I find it a mystery why the Republicans and their right wing followers hate President Obama so much. I am particularly baffled by these folks calling him a “socialist,” when he seems to me to be just the opposite. He appointed to his treasury department the top rung folks from Wall Street and the big banks, and has pursued a very non-socialist agenda, not pushing hard for strict financial controls on Wall Street, the Federal Reserve, or the big banks. And he has continued the Bush policies of surveillance and detention. He has expanded the Bush war policies and has increased our military bases (we now have more than 700 worldwide) with no apparent concern about cost.
Jim Hightower provides a useful breakdown of how these mobs that rant against reform are financed, much of the support coming from the brothers Charles and David Koch, both billionaires and sons of Fred Koch, who was a founder of the John Birch Society in 1958. Other family foundations contributing to the Cato Institute, Americans for Prosperity, and others cited by the New York Times (the Friends of Liberty, the Oath Keepers, the Freedom Works), are the Bradley Foundation, the Coors Foundation, the Olin Foundation, and the Scaife Foundation — as well as Glenn Beck of Fox News.
The ironic thing is that the majority of these white middle class and working class people are demonstrating against their own best interests, demanding an end to Medicare, Social Security, and Medicaid. The New York Times tells us that leaders of the movement — like former Arizona Sheriff Richard Mack — rail against a “despotic government,” Interpol (!), the council on Foreign Relations, the Bilderberg Group, the Brady gun control law, the major TV networks (excluding Fox News), immigrants, and secularists.
A February 2, 2010, CBS News poll indicates that a majority of Americans do not know that they got a tax cut. The survey showed that 24% of respondents said that they recently have had taxes increased, 53% said taxes were the same, 12% said taxes were decreased. Of those identifying with the Tea Party movement, only 2% think taxes have been decreased, 46% say taxes are the same, 44% say taxes have been increased.
In reality the Obama administration has passed 25 different tax cuts. Taxes have been cut for 95% of working families, for first-time home buyers, for 8 million Americans paying for college. And the administration wants to end the Bush era tax cuts for the wealthiest families, set to expire next year. Maybe the teabaggers somehow see this as a tax increase that will affect them. Or, perhaps, they still believe in the discredited “trickle-down” hypothesis.

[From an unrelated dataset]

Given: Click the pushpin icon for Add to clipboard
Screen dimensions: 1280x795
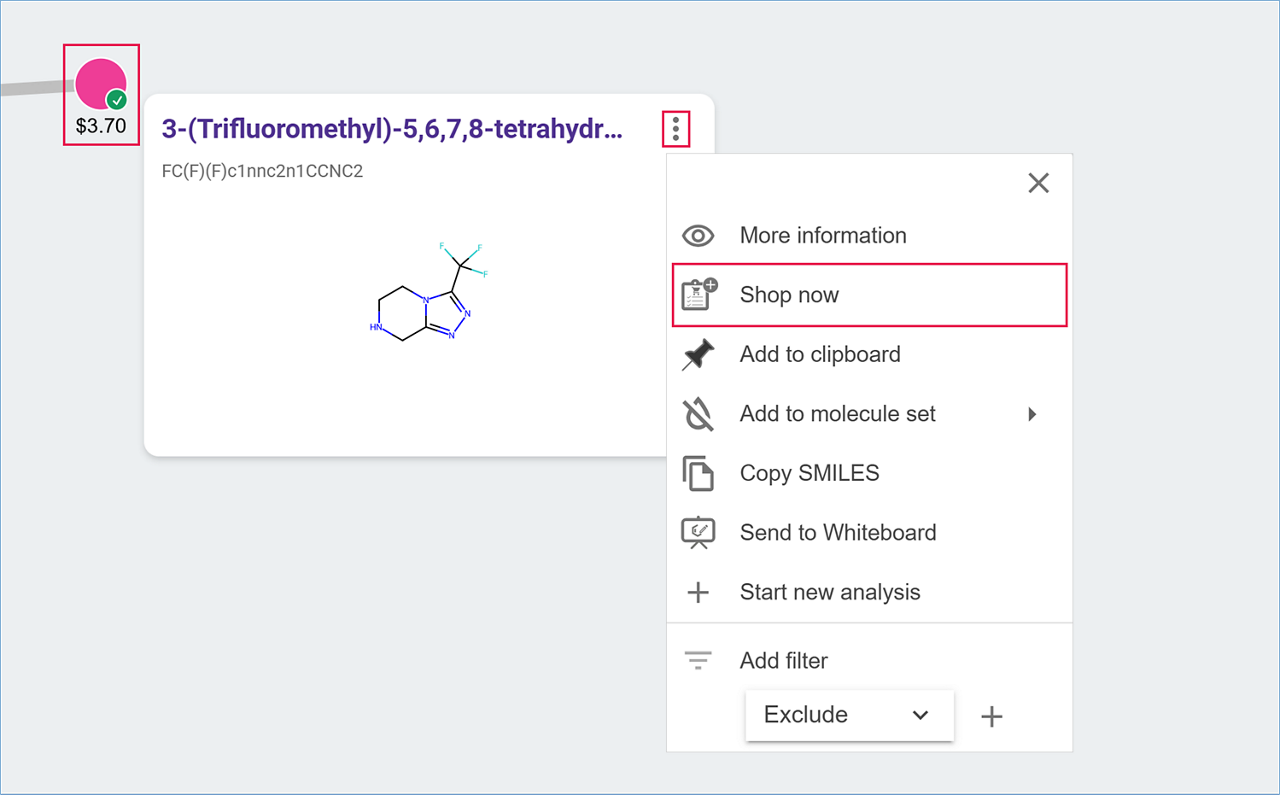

We are surely at a crossroads, with the direction of social policy in this country up for grabs — challenging whether we can continue with a true democracy in the kind of America conceived and established by our founders who were products of the Age of Reason. It was, for instance, their intention to create a secularist society where all are free to choose a religious affiliation of choice, or no religion at all. We should recall the words of Eric Hoffer:
It is easy to see the faultfinding man of words, by persistent ridicule and denunciation, shakes prevailing beliefs and loyalties, and familiarizes the masses with the idea of change. What is not so obvious is the process by which the discrediting of existing beliefs and institutions makes possible the rise of a new fanatical faith. For it is a remarkable fact that the militant man of words who ‘sounds the established order to its source to mark its want of authority and justice’ often prepares the ground not for a society of freethinking individuals but for a corporate society that cherishes utmost unity and blind faith.
[Dr. Stephen R. Keister, a regular contributor to The Rag Blog, lives in Erie, PA. He is a retired physician who is active in health care reform.]